Not pictured: New girl "Sky"


The good ship Khoruysa Brimia

“Runners” is the name given to smugglers who operate in Roguespace, and this series follows the adventures of the crew of the Khoruysa Brimia, a group of Runners currently hired to transport goods for Dhama Tylo, who I think is some kind of space mobster. Unfortunately for our heroes, the ship they’re supposed to be getting the goods from is attacked by pirates. The Runners chase them off, and find a blue-skinned girl from a race they can’t identify as the only survivor. Worse yet, she has amnesia.

Roka Nostaco, the commander and ship owner, decides to take the other ship (the same model as his) to use for spare parts, but the old base he uses isn’t abandoned. He finds a former member who was left behind when the cops arrived. She claims to not be bitter, but warns the crew that now they have a huge bounty on their heads because of the mysterious cargo, and everybody’s looking to collect.

Later, after someone tries to collect the bounty, the ship is forced to travel to an Allied space station for repairs. A comedy of errors follows, the girl is given the name “Sky” (as well as proving to have other mysteries), and everyone scrambles to escape the pirates and the police. So what’s the cargo? You’ll have to read it to find out, since it is being published online, with the next arc already completed (set to be released only in graphic novel form).



"Say hello to my lit...nah, been done!"

Wang creates a fun, deep group of characters. Roka tries to bury his conscience in order to continue his “business”, but he’s a decent guy deep down. Ril Mar, his secondary, has less of a conscience, but isn’t necessarily a bad person. Bocce is the only human aboard, with one arm that resembles Gloop and Gleep from The Herculoids. He sometimes questions their working for Tylo, and is the one who names “Sky”. He hopes to help her find out who she is and where she’s from. Bennesaud is a rock person, and the team’s muscle. My favorite of the group has to be the dopey, fun Cember Kogi, the groups gunner and very good with a laser. (With all those eyes, he should be.) Also, he has a neat hat.

“Bad Goods” is the first story arc, meant mostly to introduce the universe. According to comments in the afterwords of the comics, Wang plans a much larger universe and storyline, with the Runners caught up in events.

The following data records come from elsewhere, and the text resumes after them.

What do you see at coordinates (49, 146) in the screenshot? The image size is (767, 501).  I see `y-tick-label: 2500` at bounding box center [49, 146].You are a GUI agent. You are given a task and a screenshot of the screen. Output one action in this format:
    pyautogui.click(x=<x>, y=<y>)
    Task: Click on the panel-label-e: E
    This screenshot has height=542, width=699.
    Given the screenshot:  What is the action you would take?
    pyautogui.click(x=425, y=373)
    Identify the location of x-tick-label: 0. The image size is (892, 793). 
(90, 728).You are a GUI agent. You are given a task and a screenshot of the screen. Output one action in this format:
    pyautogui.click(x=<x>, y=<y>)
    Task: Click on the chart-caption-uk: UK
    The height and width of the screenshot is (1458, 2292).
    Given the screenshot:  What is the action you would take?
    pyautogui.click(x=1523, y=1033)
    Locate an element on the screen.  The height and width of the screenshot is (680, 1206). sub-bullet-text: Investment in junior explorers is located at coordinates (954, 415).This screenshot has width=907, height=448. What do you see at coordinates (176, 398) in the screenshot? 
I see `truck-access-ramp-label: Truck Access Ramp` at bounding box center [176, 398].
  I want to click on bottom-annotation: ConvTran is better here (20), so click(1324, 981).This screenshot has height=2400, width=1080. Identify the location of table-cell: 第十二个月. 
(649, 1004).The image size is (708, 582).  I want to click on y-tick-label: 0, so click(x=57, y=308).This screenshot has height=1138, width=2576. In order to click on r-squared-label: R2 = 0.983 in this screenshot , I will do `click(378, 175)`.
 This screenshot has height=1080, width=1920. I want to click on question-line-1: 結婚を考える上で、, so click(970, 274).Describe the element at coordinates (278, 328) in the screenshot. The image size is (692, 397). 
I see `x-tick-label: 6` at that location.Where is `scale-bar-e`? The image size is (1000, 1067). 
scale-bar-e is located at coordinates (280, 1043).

They are our gate way into the series, but they work as their own characters, so I really hope they take center stage.

As I write this, Wang has finished the second arc, “The Big Snow Job”, which is in full color. We’re currently awaiting the third arc. You can also order the comics through his online store, although he does encourage going through Diamond to drive business to the comic store. However you get it (as long as it’s legal and moral), you really should pick it up if you’re a science-fiction fan who loves fun, action packed stories.